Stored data

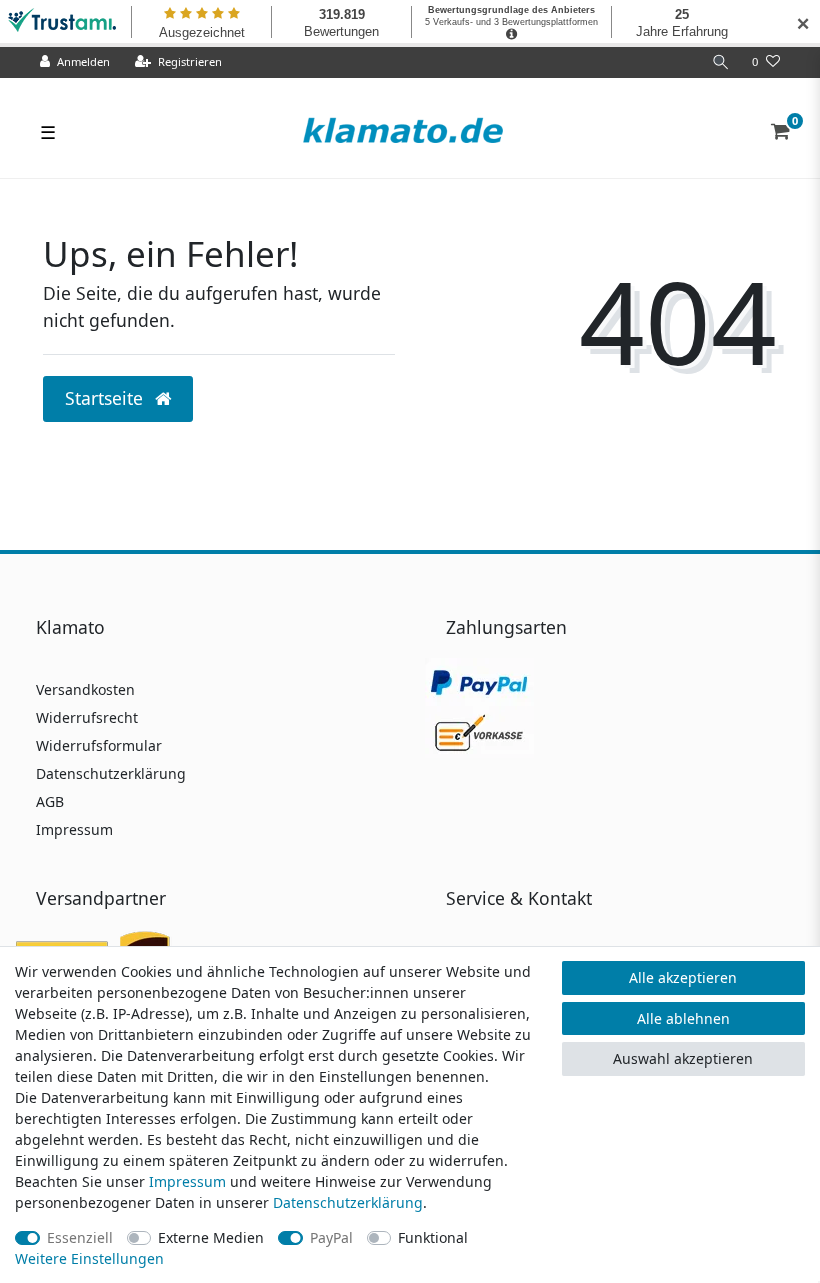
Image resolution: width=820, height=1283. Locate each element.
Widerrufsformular (99, 745)
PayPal (331, 1237)
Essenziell (80, 1237)
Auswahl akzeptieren (683, 1058)
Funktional (433, 1237)
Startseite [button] (106, 398)
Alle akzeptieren (683, 977)
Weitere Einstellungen (89, 1258)
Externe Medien (211, 1237)
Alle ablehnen (683, 1018)
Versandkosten (85, 689)
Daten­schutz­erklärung (348, 1202)
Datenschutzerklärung (111, 773)
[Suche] (721, 62)
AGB (50, 801)
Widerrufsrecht (87, 717)
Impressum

WHAT IS BEING ASKED = Return every line above word for word, minus images.

RESPONSE =
Image resolution: width=820, height=1283. Locate each element.
Widerrufsformular (99, 745)
PayPal (331, 1237)
Essenziell (80, 1237)
Auswahl akzeptieren (683, 1058)
Funktional (433, 1237)
Startseite [button] (106, 398)
Alle akzeptieren (683, 977)
Weitere Einstellungen (89, 1258)
Externe Medien (211, 1237)
Alle ablehnen (683, 1018)
Versandkosten (85, 689)
Daten­schutz­erklärung (348, 1202)
Datenschutzerklärung (111, 773)
[Suche] (721, 62)
AGB (50, 801)
Widerrufsrecht (87, 717)
Impressum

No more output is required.